“The man in brown snapped shut the book he’d been reading and looked up with a stare of disbelief. There was no doubt about it, absolutely none. The five-member team the author described in this obscure little book about clandestine operations in German-occupied France during WWII was the same group he’d sent into Paris in the fall of 1942. Four had made it home, one barely, the last left behind dead, buried in an unmarked grave on French soil. Or so they’d all believed...”
I’m Betty Martin with "Martin’s Must Reads" and those are the first lines of Leila Meacham’s historical novel Dragonfly. The man in brown works for a counterintelligence branch of the U.S. government and searches for five young, unattached, smart, talented young people to serve their country. They are an unusual group of men and women from very different backgrounds: an athlete/teacher, a civil engineer, a fly-fisherman, a fashion designer and a beautiful female fencer.

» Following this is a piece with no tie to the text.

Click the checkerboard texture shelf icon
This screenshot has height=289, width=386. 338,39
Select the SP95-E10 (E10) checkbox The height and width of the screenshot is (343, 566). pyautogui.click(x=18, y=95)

Their mission is to infiltrate the Nazi regime, collect intel on German military strategy and pass it along to the United States. They are all stationed in the same Parisian village in German-occupied France. After only months of training and the Nazi intelligence agencies knack for discovering spies, how will these five survive their missions?
Author Meacham introduces a side of German officers that is rarely considered. Although I wasn’t sure if I wanted to read yet another WWII novel, I’m glad I did because of the hopeful thread that runs through it.
If you’re looking to read a novel of enormous perseverance, sacrifice and courage, then you must read Dragonfly by Leila Meacham.